Fiori artificiali

Ai trumpettieri - leggasi: ai seguaci di Trump - l’idea non piacerà, ma molti condividono oggi l’opinione che il mandato (o i mandati) del nuovo presidente porteranno a una straordinaria fioritura delle arti. Non sarà forse lo stesso Trump a promuoverla, ma di certo ci penseranno i suoi oppositori tra i quali, come si sa, gli artisti abbondano: scrittori, registi, attori, cantanti, vignettisti.

Accadde durante gli anni di Margaret Thatcher e anche l’era reaganiana non fu tutta edonismo: l’album “Born in the Usa” di Bruce Springsteen uscì nel 1984, il film “Wall Street” di Oliver Stone nel 1987.

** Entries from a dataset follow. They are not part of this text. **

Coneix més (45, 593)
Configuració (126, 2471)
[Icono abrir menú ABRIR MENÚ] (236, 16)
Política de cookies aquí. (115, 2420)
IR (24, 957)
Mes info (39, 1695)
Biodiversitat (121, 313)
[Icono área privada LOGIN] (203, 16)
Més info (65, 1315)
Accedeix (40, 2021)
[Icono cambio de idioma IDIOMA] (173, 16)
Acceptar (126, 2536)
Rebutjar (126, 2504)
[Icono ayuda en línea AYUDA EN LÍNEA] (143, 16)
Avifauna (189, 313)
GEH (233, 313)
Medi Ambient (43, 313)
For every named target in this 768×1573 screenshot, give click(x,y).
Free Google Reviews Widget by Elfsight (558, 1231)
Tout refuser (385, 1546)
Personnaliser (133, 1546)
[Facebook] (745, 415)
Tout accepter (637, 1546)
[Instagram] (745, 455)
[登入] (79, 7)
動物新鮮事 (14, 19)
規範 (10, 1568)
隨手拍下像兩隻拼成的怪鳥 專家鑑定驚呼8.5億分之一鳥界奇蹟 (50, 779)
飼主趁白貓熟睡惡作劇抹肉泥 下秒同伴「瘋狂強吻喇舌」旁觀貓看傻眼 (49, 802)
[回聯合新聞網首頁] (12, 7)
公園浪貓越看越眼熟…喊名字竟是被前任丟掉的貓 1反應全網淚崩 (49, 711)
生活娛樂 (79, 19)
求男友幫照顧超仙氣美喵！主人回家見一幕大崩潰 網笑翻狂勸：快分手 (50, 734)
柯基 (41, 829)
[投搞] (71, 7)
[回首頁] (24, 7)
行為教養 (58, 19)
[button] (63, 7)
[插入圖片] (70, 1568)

Canzoni di protesta, romanzi di denuncia, arte che si fa provocazione: da sempre le stagioni politiche controverse indirettamente incoraggiano le forme creative, almeno fino a quando non si trasformano in dittature vere e proprie e allora bisogna aspettare la fine della guerra civile per poter apprezzare il prodotto di tanta creatività. La partenza a ruote fumanti della presidenza Trump fa pensare che ne vedremo e nelle sentiremo delle belle: il regista Michael Moore, per esempio, ha già chiamato a raccolta «un esercito di comici» per distruggere Trump con l’arma del ridicolo.

Sospendendo ogni giudizio su Trump, una domanda pare comunque legittima: ma le arti, oggi, sono ancora un’arma? Le canzoni di Bob Dylan, cinquant’anni fa o giù di lì, circolavano grazie ai club e ai raduni ancor più che per merito dei dischi e lo stesso accadeva alle poesie di Ginsberg e ai film di Warhol. Raggiungevano le masse o anche solo un élite, ma dove arrivavano facevano presa. Molta più, credo, di quanto facciano canzoni che si scaricano da iTunes, film in streaming su Netflix e opere collocate in musei davanti ai quali fanno la fila pullman carichi di turisti.

Questo non vuol dire che la “fioritura” non ci sarà: probabilmente, però, dovremo accontentarci di fiori artificiali.